How do you study? Everyone learns differently, so it's up to you to know what the best study pattern is for you.
In my first semester in college, I took Physiology 101. It ended up being the best decision I ever made in my time there. In the first few weeks of class, the professor lectured on how the brain takes in and retains new information. At the time, I was struggling in my classes. After the lecture, I realized that I was studying in ways that hindered my brain from learning.
I was studying with the television and music on, and my friends were in the room while I was sitting on my bed, "studying." This environment was preventing my brain from taking in new information. What I needed was one quiet space, clear of distraction, where the only thing I did was study.
I cleared off my desk, turned off all electronics, and kicked my friends out of my room. I made a rule that the only place I studied was at my desk with the television and radio off. I joined study groups in all of my classes. The results? My grades went up!
Many years later I found myself sitting at the CAE Kickoff course, panicking. How was I supposed to retain all this material while working full time and fulfilling my family obligations? While listening to the CAE faculty encouraging the course participants to form study groups, I remembered my physiology class. What was my current optimal situation to study for this exam? Where do I do my best thinking? What time does that occur? How did I study in school for important exams a decade ago, and how could I apply that to my current life?
- I joined a study group.
- I got up early to read when it was quiet.
- I made my own flash cards.
- I found every practice test I could find and took them over and over again.
- I talked about the material with members of my study group during the week.

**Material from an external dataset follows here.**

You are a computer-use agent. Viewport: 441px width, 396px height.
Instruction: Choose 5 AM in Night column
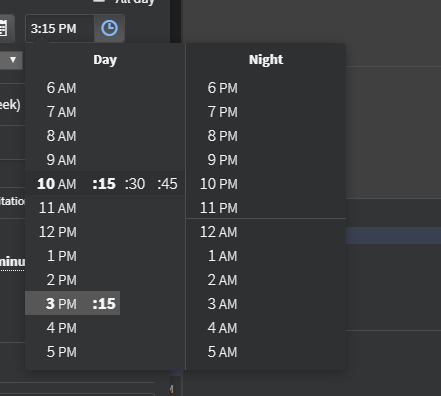(x=222, y=352)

- I assigned myself homework to keep up with all the domains.
- I made study guides over and over again until I knew it all.
I studied at my work desk (off hours), I bought hundreds of flash cards, and I used the CAE SharePoint site for practice tests and study guides. I spoke with members of my study group by phone or email whenever I had a question. I was diligent about following my calendar of assignments and never procrastinated. I created study guides for each domain until I knew the material.
Of all those things, the most important thing I did was join the study group. We taught each other the topics, encouraged those starting to feel down, and kept each other on track. I felt accountable to them as well as myself. If I did not do my assignment, I was letting 11 other people down. In the end, we were a 100 percent CAE study group. We all passed.
Katy Matthews, MA, CAE, is the Washington office administrator at the American Academy of Pediatrics in Washington, DC. Email: [email protected]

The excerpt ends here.